MISO board approves estimated $2.7 billion in wires projects

The Midcontinent Independent System Operator Board of Directors on Thursday approved the system’s latest transmission expansion plan with 383 new projects spread across the grid operator’s sprawling footprint, estimated to cost almost $2.7 billion.

As part of the System Planning Committee report to the board, committee Chairman Mike Evans presented the MISO Transmission Expansion Plan 16, which includes projects needed to be in place by 2024 for reliability, generation interconnection, transmission delivery, market efficiency and local issues.

In particular, 106 projects estimated to cost about $691.2 million are needed for baseline reliability, 32 projects estimated to cost about $142.7 million are for generation interconnection, one project estimated to cost about $108 million is for market efficiency, one transmission delivery service project estimated to cost about $350,000 and 243 projects estimated to cost about $1.8 billion are needed for local issues.

Of the 10 most costly MTEP16 projects, four are in Louisiana, two are in Iowa, two are in Wisconsin, and one each is in Minnesota and Texas.

The overall total estimated cost is split among MISO’s four planning regions as follows:

–East, including the northern half of Indiana and most of Michigan — $564 million;

–Central, including most of Illinois, the southern half of Indiana and parts of Kentucky and Missouri — $159.5 million;

–South, including most of Arkansas, Louisiana and Mississippi, plus parts of East Texas — $939.1 million; and

–West, including Iowa, Minnesota, Michigan’s Upper Peninsula, part of eastern Montana, North Dakota, northeastern South Dakota and Wisconsin — $1 billion.

Evans, who is one of three directors retiring from the board Thursday, said MTEP16 is “a snapshot in time, and the planning effort is always evolving” in response to the changing generation fleet and increasing “uncertainty around policy goals” after the 2016 presidential election.

On Thursday, President-elect Donald Trump nominated Oklahoma Attorney General Scott Pruitt, a staunch critic of the US Environmental Protection Agency, to head that agency which promulgated the Clean Power Plan, a plan to cut carbon dioxide emissions by existing electricity generators by 32% by 2030. Pruitt is among those who spearheaded an effort to challenge the legality of the Clean Power Plan, the implementation of which is now suspended pending the outcome of that litigation.

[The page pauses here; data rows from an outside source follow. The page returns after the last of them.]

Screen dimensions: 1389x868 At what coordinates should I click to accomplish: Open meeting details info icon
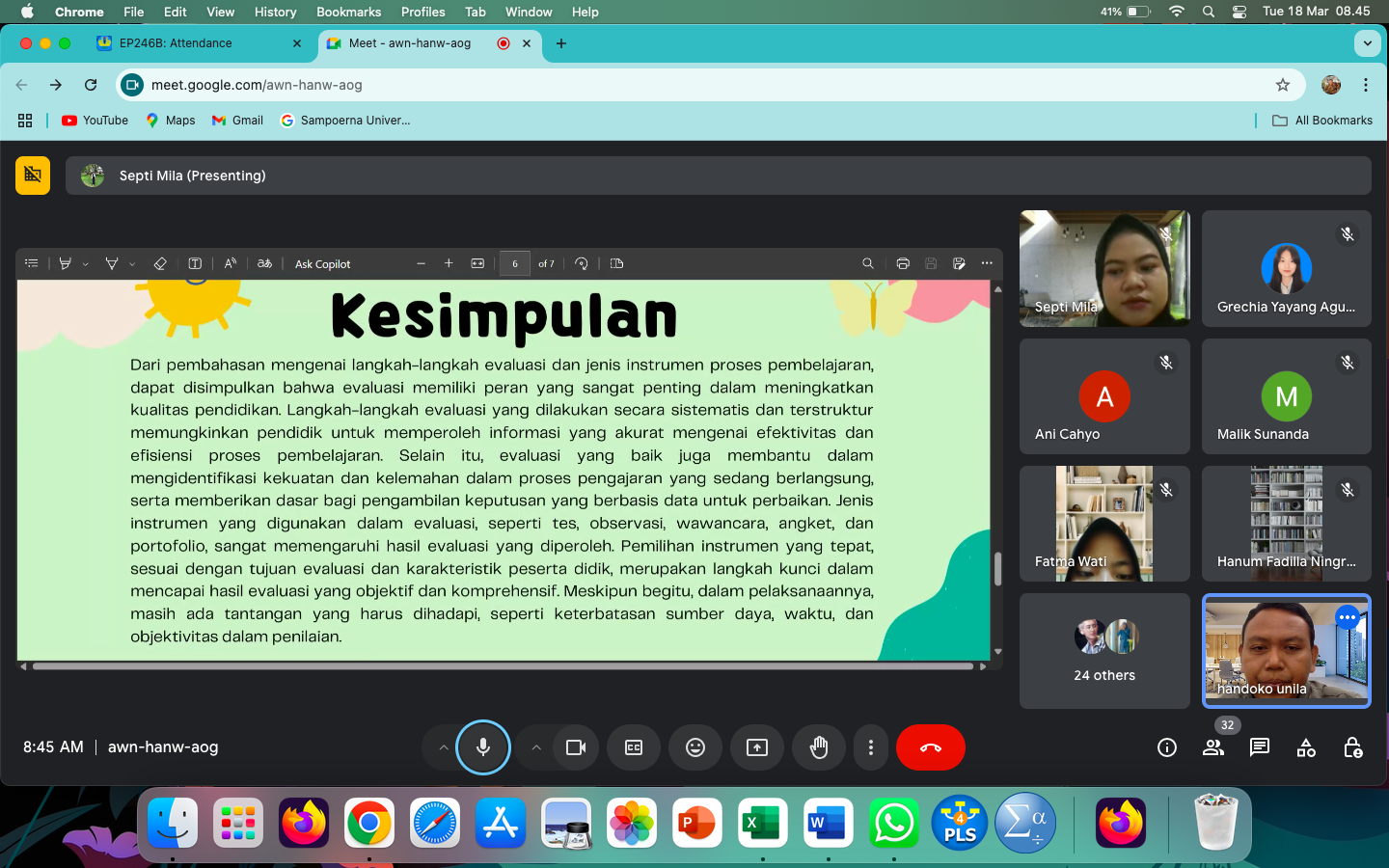pyautogui.click(x=1167, y=747)
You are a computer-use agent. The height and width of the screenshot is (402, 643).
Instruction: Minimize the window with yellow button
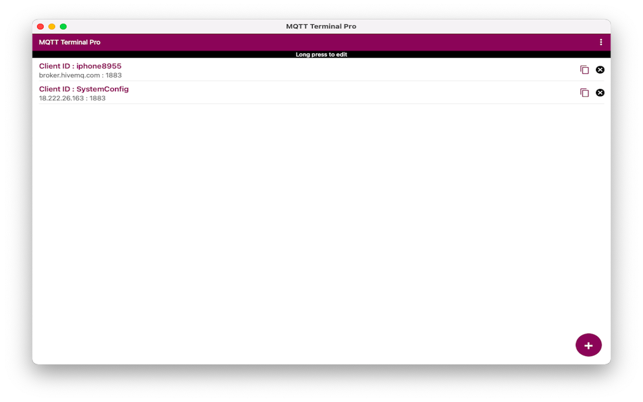tap(52, 27)
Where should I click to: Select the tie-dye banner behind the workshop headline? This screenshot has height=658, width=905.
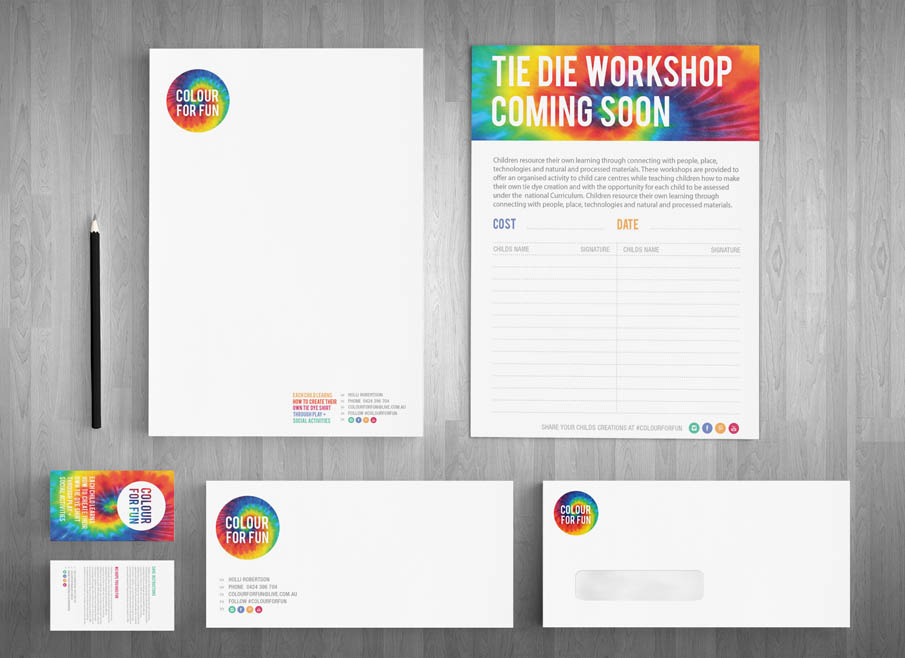612,90
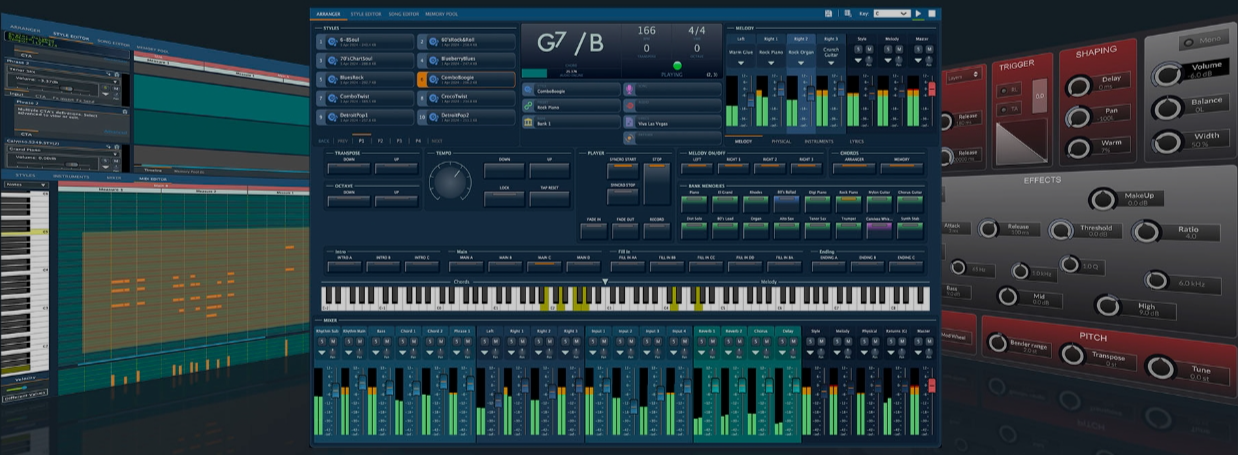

Regarding Trump’s election, Evans said MISO “staff is looking at possible impacts on carbon regulation and what those impacts would mean to MISO members.”

It appears that “the direction of change is much the same, but the degree and pace of change varies from scenario to scenario,” Evans said.

RESERVE MARGIN CONCERN

In a related matter, Jennifer Curran, MISO vice president for system planning and seams coordination, said in a written report that the ISO “forecasts the reserve margin will drop below the Planning Reserve Margin Requirement of 15.2 percent beginning 2018 absent additional actions by load serving entities and state commissions.”

The board also approved for 2017 a $238.6 million operating budget and a $29.9 million capital budget. The 2016 operating budget was $226.7 million and the projected capital expenses for 2016 totaled $31 million.